Free people are by nature not dependable for institutions, they incline towards questioning and are opportunistic. He provides the example of Gyrovagues, non-institutionalized wandering monks who kept their needs always below their means and in doing so were extremely hard to be subjugated by the Church system. Cut, a few centuries later, to the modern day 'Company Person' who is constantly owned not just by the company he works for but also by the idea that he needs to be 'employable' in an institution.
An interesting analogy that Taleb gives is that of Wolf and Dogs.
"Someone who has been employed for a while is giving you strong evidence of submission. Evidence of submission is displayed by the employee's going through years depriving himself of his personal freedom for nine hours every day, his ritualistic and punctual arrival at an office, his denying himself his own schedule, and his not having beaten up anyone on the way back home after a bad day. He is an obedient, housebroken dog." - Nassim Nicholas Taleb (Skin in the Game)

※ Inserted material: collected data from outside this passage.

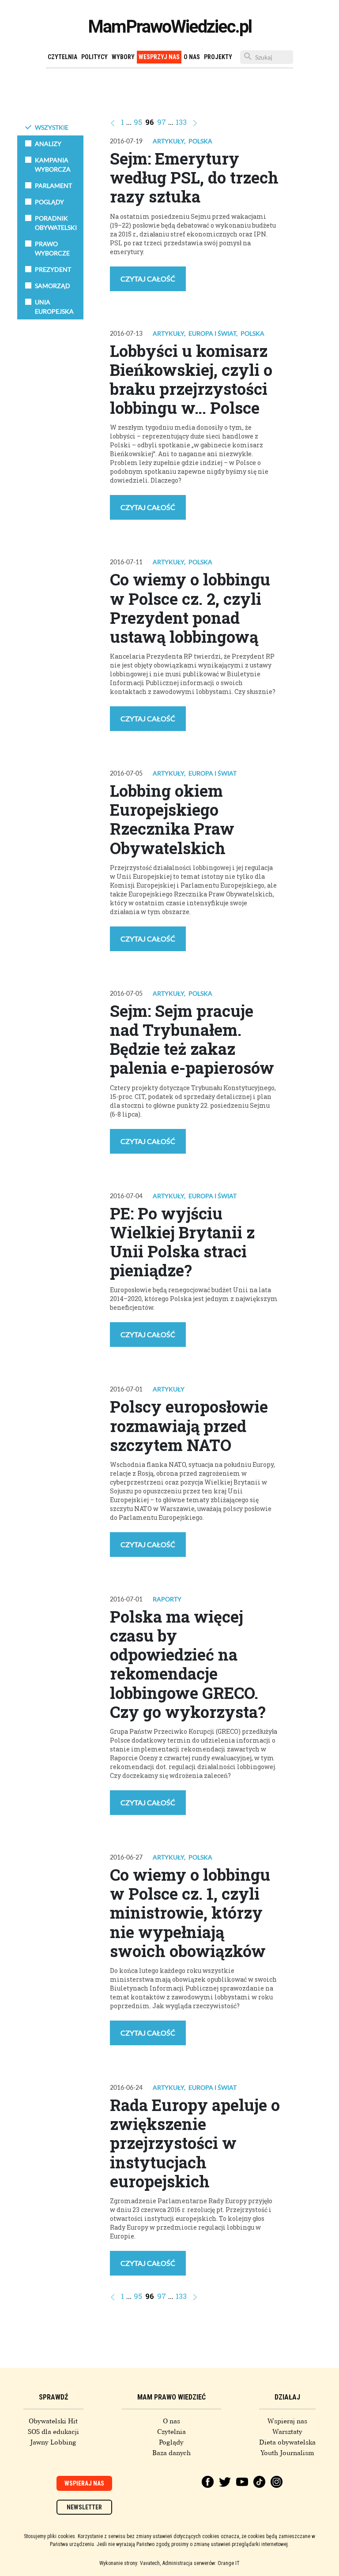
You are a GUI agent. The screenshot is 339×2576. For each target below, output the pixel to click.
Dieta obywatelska (287, 2442)
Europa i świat (212, 333)
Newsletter (84, 2507)
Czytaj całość (148, 278)
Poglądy (171, 2442)
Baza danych (171, 2453)
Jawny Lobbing (53, 2442)
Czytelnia (62, 56)
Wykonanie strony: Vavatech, (130, 2563)
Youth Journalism (287, 2453)
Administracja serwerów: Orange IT (201, 2563)
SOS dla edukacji (53, 2431)
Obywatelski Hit (53, 2421)
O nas (192, 56)
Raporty (167, 1599)
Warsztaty (287, 2431)
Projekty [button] (218, 56)
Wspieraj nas (287, 2421)
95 (138, 122)
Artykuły (168, 141)
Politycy (94, 56)
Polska (200, 141)
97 (161, 122)
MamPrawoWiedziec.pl (170, 26)
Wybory (123, 56)
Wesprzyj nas (159, 56)
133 (181, 122)
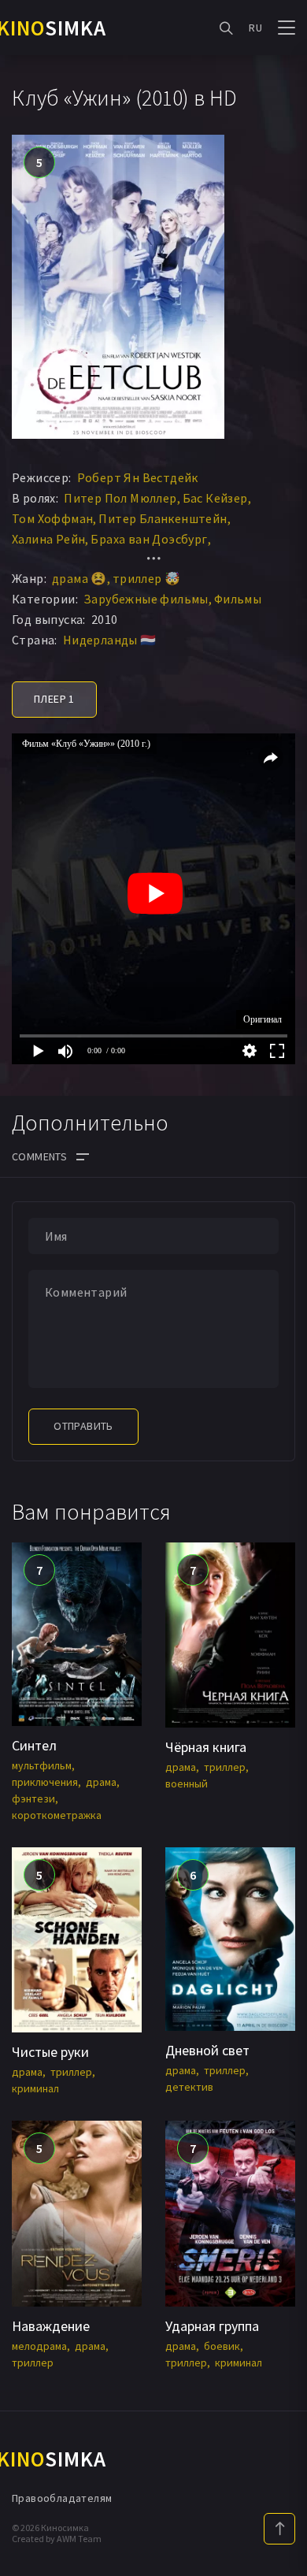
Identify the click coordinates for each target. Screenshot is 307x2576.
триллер (225, 1767)
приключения (45, 1782)
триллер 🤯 (147, 578)
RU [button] (255, 27)
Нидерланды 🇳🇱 (110, 640)
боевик (222, 2346)
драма (101, 1782)
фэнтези (33, 1798)
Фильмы (237, 599)
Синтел (34, 1745)
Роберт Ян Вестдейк (137, 477)
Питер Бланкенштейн (162, 518)
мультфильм (42, 1765)
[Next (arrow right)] (279, 1288)
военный (186, 1783)
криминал (35, 2088)
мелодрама (39, 2346)
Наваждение (51, 2326)
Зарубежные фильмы (146, 599)
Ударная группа (212, 2326)
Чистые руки (50, 2052)
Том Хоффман (52, 518)
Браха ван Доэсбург (149, 539)
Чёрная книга (205, 1747)
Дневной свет (207, 2050)
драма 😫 (79, 578)
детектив (189, 2087)
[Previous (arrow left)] (27, 1288)
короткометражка (57, 1815)
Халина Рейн (48, 539)
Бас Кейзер (215, 498)
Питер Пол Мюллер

While it might sound harsh, the comparison is not without its parallels. Just like humans domesticated wolves to be dogs over long periods of time, so have institutions domesticated the wild spirit of humans to that of the modern day employee.
The process of domestication is fueled by the temptations of comfort. Or as Kahlil Gibran says in The Prophet "Verily the lust for comfort murders the passion of the soul, and then walks grinning in the funeral"
As Taleb notes "The best slave is someone you overpay and who knows it, terrified of losing his status"
The animation short film 'The Employment' beautifully captures the essence of what Taleb puts across.
But being a wolf, and in the wild means risk. The very risk that the employee is so averse to taking that he is willing to enslave himself. The gains are extremely high, but so are the downsides. Taleb reminds us through the story of the wild-ass, that "Freedom entails risk - real skin in the game. Freedom is never free."
The Gyrovagues are extinct, having been outlawed multiple times by organized religion who kept its institutional power through comforts and subjugation of freedom.
Wolves still exist though, most times outside of jobs, but sometimes in them too.